- DATA TO EXAMINE:
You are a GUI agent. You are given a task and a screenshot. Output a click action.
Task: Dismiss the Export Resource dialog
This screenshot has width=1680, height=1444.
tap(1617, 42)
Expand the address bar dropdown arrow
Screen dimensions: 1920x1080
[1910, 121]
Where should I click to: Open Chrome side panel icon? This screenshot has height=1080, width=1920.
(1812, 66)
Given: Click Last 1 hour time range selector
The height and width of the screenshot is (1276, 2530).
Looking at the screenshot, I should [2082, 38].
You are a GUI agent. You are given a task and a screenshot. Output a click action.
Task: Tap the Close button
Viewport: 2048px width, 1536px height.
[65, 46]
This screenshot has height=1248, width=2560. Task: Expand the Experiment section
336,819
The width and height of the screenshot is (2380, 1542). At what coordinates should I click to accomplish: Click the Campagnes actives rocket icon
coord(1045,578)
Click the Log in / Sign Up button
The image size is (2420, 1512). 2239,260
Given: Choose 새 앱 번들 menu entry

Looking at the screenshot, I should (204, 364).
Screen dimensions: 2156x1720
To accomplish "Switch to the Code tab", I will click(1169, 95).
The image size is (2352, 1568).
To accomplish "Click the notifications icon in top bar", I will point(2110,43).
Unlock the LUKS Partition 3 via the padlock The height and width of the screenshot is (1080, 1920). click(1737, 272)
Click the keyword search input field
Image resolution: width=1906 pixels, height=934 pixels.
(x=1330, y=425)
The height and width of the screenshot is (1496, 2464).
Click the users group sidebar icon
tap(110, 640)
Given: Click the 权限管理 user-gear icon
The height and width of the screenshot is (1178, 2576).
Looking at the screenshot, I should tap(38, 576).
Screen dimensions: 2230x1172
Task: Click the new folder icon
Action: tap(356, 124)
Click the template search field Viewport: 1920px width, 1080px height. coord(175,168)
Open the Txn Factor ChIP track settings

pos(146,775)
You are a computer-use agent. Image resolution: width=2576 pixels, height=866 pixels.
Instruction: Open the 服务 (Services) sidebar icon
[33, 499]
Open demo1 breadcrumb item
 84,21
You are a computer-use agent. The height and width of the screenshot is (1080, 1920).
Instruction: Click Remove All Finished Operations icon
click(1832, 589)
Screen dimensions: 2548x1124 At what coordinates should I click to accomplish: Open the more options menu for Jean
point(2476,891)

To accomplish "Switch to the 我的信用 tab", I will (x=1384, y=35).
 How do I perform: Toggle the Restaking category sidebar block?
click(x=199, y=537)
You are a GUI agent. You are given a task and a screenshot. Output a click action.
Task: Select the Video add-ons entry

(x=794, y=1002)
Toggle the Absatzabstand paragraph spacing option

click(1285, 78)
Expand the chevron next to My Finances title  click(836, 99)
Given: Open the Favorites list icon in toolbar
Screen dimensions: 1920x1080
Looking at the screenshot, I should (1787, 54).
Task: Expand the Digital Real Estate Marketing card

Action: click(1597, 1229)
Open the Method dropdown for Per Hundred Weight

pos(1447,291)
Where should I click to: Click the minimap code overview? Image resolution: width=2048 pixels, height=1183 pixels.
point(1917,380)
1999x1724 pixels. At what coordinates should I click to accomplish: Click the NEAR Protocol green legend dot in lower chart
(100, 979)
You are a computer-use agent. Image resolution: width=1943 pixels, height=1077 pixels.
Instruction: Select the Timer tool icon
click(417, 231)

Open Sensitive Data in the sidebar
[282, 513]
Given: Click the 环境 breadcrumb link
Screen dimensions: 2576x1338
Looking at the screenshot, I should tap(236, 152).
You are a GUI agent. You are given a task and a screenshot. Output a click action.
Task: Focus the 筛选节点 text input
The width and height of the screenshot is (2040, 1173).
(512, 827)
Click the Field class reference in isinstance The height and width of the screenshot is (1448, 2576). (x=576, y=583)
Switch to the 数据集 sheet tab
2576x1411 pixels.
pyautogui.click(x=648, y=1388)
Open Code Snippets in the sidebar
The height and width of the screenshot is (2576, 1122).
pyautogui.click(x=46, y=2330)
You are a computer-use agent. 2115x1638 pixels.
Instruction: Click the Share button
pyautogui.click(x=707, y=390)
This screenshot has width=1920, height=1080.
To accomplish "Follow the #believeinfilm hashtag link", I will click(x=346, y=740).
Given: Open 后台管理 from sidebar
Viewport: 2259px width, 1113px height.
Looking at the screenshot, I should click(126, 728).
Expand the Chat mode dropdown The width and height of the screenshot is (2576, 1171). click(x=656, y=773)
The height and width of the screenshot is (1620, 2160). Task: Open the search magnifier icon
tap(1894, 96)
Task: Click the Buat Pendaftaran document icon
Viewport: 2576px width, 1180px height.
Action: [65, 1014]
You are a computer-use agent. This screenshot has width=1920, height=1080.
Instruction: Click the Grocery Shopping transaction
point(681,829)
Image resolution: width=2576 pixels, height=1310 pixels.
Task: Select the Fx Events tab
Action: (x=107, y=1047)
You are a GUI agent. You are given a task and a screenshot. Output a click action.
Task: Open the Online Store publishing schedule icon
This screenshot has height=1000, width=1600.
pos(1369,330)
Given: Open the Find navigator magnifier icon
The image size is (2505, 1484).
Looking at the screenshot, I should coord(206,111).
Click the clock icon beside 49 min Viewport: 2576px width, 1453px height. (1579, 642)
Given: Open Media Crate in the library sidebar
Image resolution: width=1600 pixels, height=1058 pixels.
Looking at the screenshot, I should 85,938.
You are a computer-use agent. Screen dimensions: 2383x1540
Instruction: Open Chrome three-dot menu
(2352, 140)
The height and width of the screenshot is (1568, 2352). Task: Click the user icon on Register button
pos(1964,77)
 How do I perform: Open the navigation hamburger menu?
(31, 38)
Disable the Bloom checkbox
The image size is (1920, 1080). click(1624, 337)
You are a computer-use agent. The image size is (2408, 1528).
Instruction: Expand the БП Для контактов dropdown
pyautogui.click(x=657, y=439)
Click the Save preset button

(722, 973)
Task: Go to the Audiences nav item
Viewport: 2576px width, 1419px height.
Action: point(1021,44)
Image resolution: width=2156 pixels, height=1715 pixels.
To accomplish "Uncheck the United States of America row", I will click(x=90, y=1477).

- TASK TO COMPLETE: Repeat the whole listing exactly, keeping every line intact.

- PROBLEM SOLUTION:
You are a GUI agent. You are given a task and a screenshot. Output a click action.
Task: Dismiss the Export Resource dialog
This screenshot has width=1680, height=1444.
tap(1617, 42)
Expand the address bar dropdown arrow
Screen dimensions: 1920x1080
[1910, 121]
Where should I click to: Open Chrome side panel icon? This screenshot has height=1080, width=1920.
(1812, 66)
Given: Click Last 1 hour time range selector
The height and width of the screenshot is (1276, 2530).
Looking at the screenshot, I should [2082, 38].
You are a GUI agent. You are given a task and a screenshot. Output a click action.
Task: Tap the Close button
Viewport: 2048px width, 1536px height.
[65, 46]
This screenshot has height=1248, width=2560. Task: Expand the Experiment section
336,819
The width and height of the screenshot is (2380, 1542). At what coordinates should I click to accomplish: Click the Campagnes actives rocket icon
coord(1045,578)
Click the Log in / Sign Up button
The image size is (2420, 1512). 2239,260
Given: Choose 새 앱 번들 menu entry

Looking at the screenshot, I should (204, 364).
Screen dimensions: 2156x1720
To accomplish "Switch to the Code tab", I will click(1169, 95).
The image size is (2352, 1568).
To accomplish "Click the notifications icon in top bar", I will point(2110,43).
Unlock the LUKS Partition 3 via the padlock The height and width of the screenshot is (1080, 1920). click(1737, 272)
Click the keyword search input field
Image resolution: width=1906 pixels, height=934 pixels.
(x=1330, y=425)
The height and width of the screenshot is (1496, 2464).
Click the users group sidebar icon
tap(110, 640)
Given: Click the 权限管理 user-gear icon
The height and width of the screenshot is (1178, 2576).
Looking at the screenshot, I should tap(38, 576).
Screen dimensions: 2230x1172
Task: Click the new folder icon
Action: tap(356, 124)
Click the template search field Viewport: 1920px width, 1080px height. coord(175,168)
Open the Txn Factor ChIP track settings

pos(146,775)
You are a computer-use agent. Image resolution: width=2576 pixels, height=866 pixels.
Instruction: Open the 服务 (Services) sidebar icon
[33, 499]
Open demo1 breadcrumb item
 84,21
You are a computer-use agent. The height and width of the screenshot is (1080, 1920).
Instruction: Click Remove All Finished Operations icon
click(1832, 589)
Screen dimensions: 2548x1124 At what coordinates should I click to accomplish: Open the more options menu for Jean
point(2476,891)

To accomplish "Switch to the 我的信用 tab", I will (x=1384, y=35).
 How do I perform: Toggle the Restaking category sidebar block?
click(x=199, y=537)
You are a GUI agent. You are given a task and a screenshot. Output a click action.
Task: Select the Video add-ons entry

(x=794, y=1002)
Toggle the Absatzabstand paragraph spacing option

click(1285, 78)
Expand the chevron next to My Finances title  click(836, 99)
Given: Open the Favorites list icon in toolbar
Screen dimensions: 1920x1080
Looking at the screenshot, I should (1787, 54).
Task: Expand the Digital Real Estate Marketing card

Action: click(1597, 1229)
Open the Method dropdown for Per Hundred Weight

pos(1447,291)
Where should I click to: Click the minimap code overview? Image resolution: width=2048 pixels, height=1183 pixels.
point(1917,380)
1999x1724 pixels. At what coordinates should I click to accomplish: Click the NEAR Protocol green legend dot in lower chart
(100, 979)
You are a computer-use agent. Image resolution: width=1943 pixels, height=1077 pixels.
Instruction: Select the Timer tool icon
click(417, 231)

Open Sensitive Data in the sidebar
[282, 513]
Given: Click the 环境 breadcrumb link
Screen dimensions: 2576x1338
Looking at the screenshot, I should tap(236, 152).
You are a GUI agent. You are given a task and a screenshot. Output a click action.
Task: Focus the 筛选节点 text input
The width and height of the screenshot is (2040, 1173).
(512, 827)
Click the Field class reference in isinstance The height and width of the screenshot is (1448, 2576). (x=576, y=583)
Switch to the 数据集 sheet tab
2576x1411 pixels.
pyautogui.click(x=648, y=1388)
Open Code Snippets in the sidebar
The height and width of the screenshot is (2576, 1122).
pyautogui.click(x=46, y=2330)
You are a computer-use agent. 2115x1638 pixels.
Instruction: Click the Share button
pyautogui.click(x=707, y=390)
This screenshot has width=1920, height=1080.
To accomplish "Follow the #believeinfilm hashtag link", I will click(x=346, y=740).
Given: Open 后台管理 from sidebar
Viewport: 2259px width, 1113px height.
Looking at the screenshot, I should click(126, 728).
Expand the Chat mode dropdown The width and height of the screenshot is (2576, 1171). click(x=656, y=773)
The height and width of the screenshot is (1620, 2160). Task: Open the search magnifier icon
tap(1894, 96)
Task: Click the Buat Pendaftaran document icon
Viewport: 2576px width, 1180px height.
Action: [65, 1014]
You are a computer-use agent. This screenshot has width=1920, height=1080.
Instruction: Click the Grocery Shopping transaction
point(681,829)
Image resolution: width=2576 pixels, height=1310 pixels.
Task: Select the Fx Events tab
Action: (x=107, y=1047)
You are a GUI agent. You are given a task and a screenshot. Output a click action.
Task: Open the Online Store publishing schedule icon
This screenshot has height=1000, width=1600.
pos(1369,330)
Given: Open the Find navigator magnifier icon
The image size is (2505, 1484).
Looking at the screenshot, I should coord(206,111).
Click the clock icon beside 49 min Viewport: 2576px width, 1453px height. (1579, 642)
Given: Open Media Crate in the library sidebar
Image resolution: width=1600 pixels, height=1058 pixels.
Looking at the screenshot, I should 85,938.
You are a computer-use agent. Screen dimensions: 2383x1540
Instruction: Open Chrome three-dot menu
(2352, 140)
The height and width of the screenshot is (1568, 2352). Task: Click the user icon on Register button
pos(1964,77)
 How do I perform: Open the navigation hamburger menu?
(31, 38)
Disable the Bloom checkbox
The image size is (1920, 1080). click(1624, 337)
You are a computer-use agent. The image size is (2408, 1528).
Instruction: Expand the БП Для контактов dropdown
pyautogui.click(x=657, y=439)
Click the Save preset button

(722, 973)
Task: Go to the Audiences nav item
Viewport: 2576px width, 1419px height.
Action: point(1021,44)
Image resolution: width=2156 pixels, height=1715 pixels.
To accomplish "Uncheck the United States of America row", I will click(x=90, y=1477).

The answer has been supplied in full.